What you will do:
Omitting all images, give the entries that follow again exactly as they read.

The records:
Start of Block

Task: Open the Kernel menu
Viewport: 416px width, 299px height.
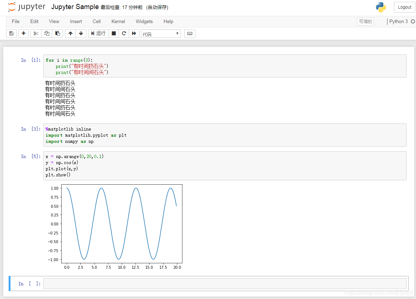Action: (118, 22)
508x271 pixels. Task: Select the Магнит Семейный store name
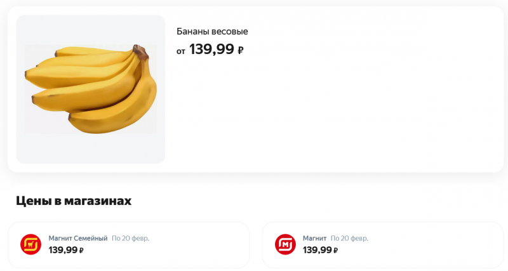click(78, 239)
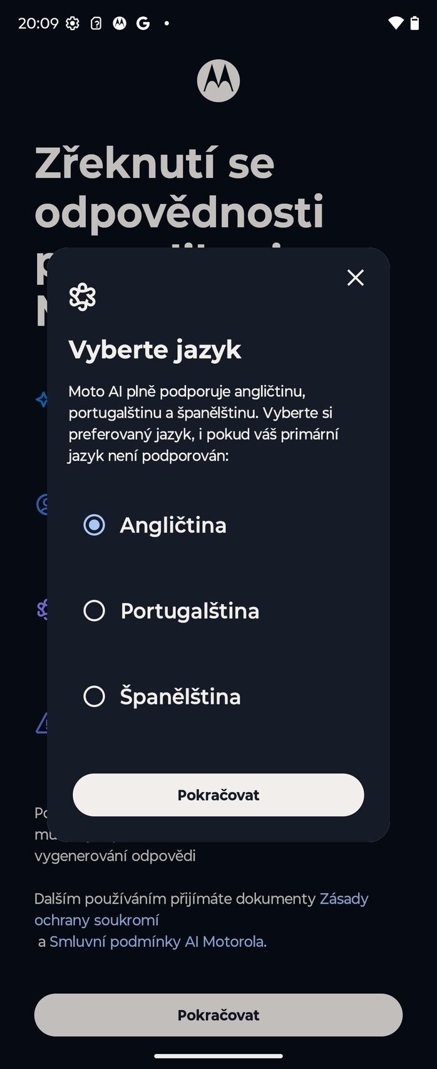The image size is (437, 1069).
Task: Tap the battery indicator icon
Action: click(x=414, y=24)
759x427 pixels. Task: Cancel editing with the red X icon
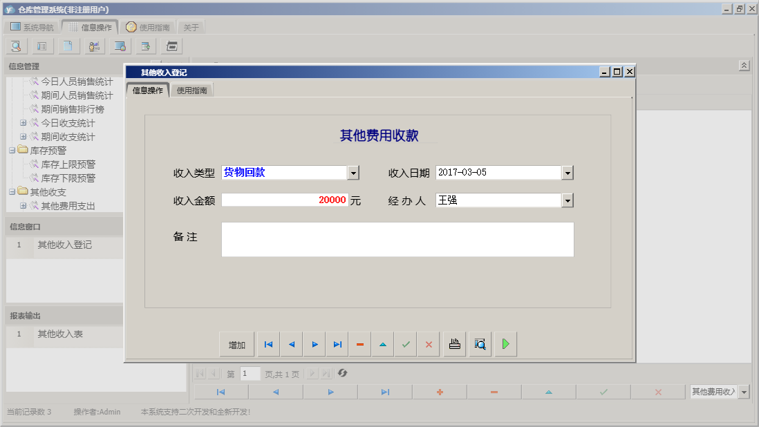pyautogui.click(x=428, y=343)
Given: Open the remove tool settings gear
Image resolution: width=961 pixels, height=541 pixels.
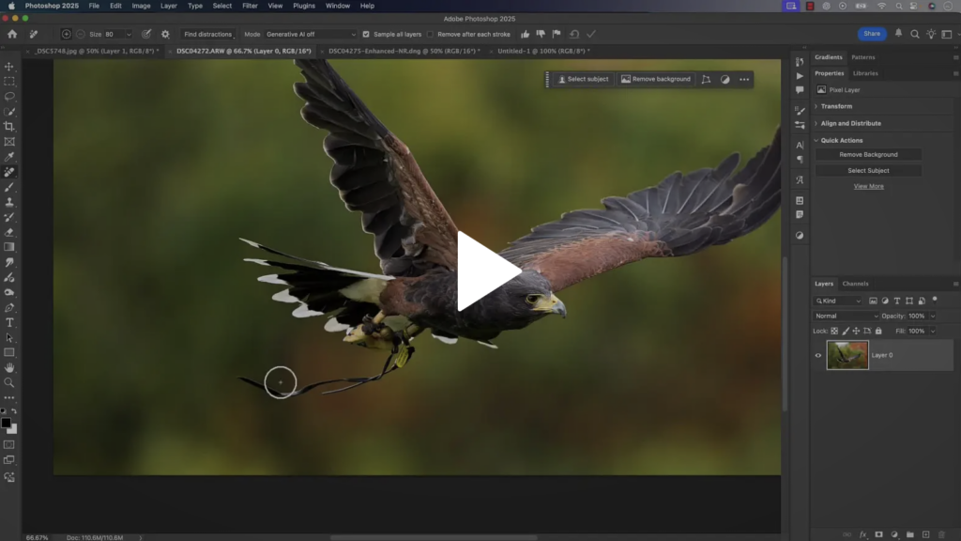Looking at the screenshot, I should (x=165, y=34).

End of Block

Written reply:
Task: Open the Kernel menu
Viewport: 416px width, 299px height.
Action: (118, 22)
508x271 pixels. Task: Select the Магнит Семейный store name
click(78, 239)
The image size is (437, 1069).
Task: Tap the battery indicator icon
Action: click(x=414, y=24)
759x427 pixels. Task: Cancel editing with the red X icon
pyautogui.click(x=428, y=343)
Given: Open the remove tool settings gear
Image resolution: width=961 pixels, height=541 pixels.
Looking at the screenshot, I should (x=165, y=34).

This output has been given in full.